TRECHO SELECIONADO
------------------------------------------------------------------------
Crítica: Ordinary Love (2019)

Um retrato dolorosamente íntimo de um casamento que enfrenta uma verdadeira tempestade, este Ordinary Love (UK, 2019), marca o terceiro trabalho da dupla de diretores Lisa Barros D’Sa e Glenn Leyburn (Good Vibrations, 2012), e ao contrário de seu título, nada tem de comum ou ordinário. Os espetaculares Lesley Manville (Trama Fantasma, de Paul Thomas Anderson) e Liam Neeson protagonizam a obra nos papéis de Joan e Tom, casados há muito tempo e cujo costumaz equilíbrio da relação é seriamente prejudicado quando ela é diagnosticada com um câncer nos seios.
------------------------------------------------------------------------
ITENS FORNECIDOS
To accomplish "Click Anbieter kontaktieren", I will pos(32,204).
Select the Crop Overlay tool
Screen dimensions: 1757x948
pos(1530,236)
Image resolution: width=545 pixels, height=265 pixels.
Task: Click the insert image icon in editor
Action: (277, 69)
------------------------------------------------------------------------
QUESTÕES PROPOSTAS
(a) Segundo a crítica de Ordinary Love, com que doença Joan é diagnosticada?
(b) Devolva da crítica de Ordinary Love tudo desde "Crítica: Ordinary Love" até "câncer nos seios.", sem alterações.
(c) Indique se cada afirmação concorda com a crítica de Ordinary Love, respondendo sim ou não e citando as palavras decisivas do texto: (i) o filme é o terceiro trabalho da dupla de diretores; (ii) Joan e Tom são recém-casados; (iii) Lesley Manville atuou em Trama Fantasma.

RESPOSTAS
(a) Com um câncer nos seios.

(b)
Crítica: Ordinary Love (2019)

Um retrato dolorosamente íntimo de um casamento que enfrenta uma verdadeira tempestade, este Ordinary Love (UK, 2019), marca o terceiro trabalho da dupla de diretores Lisa Barros D’Sa e Glenn Leyburn (Good Vibrations, 2012), e ao contrário de seu título, nada tem de comum ou ordinário. Os espetaculares Lesley Manville (Trama Fantasma, de Paul Thomas Anderson) e Liam Neeson protagonizam a obra nos papéis de Joan e Tom, casados há muito tempo e cujo costumaz equilíbrio da relação é seriamente prejudicado quando ela é diagnosticada com um câncer nos seios.

(c)
(i) Sim: "marca o terceiro trabalho da dupla de diretores Lisa Barros D’Sa e Glenn Leyburn".
(ii) Não: "casados há muito tempo".
(iii) Sim: "Lesley Manville (Trama Fantasma, de Paul Thomas Anderson)".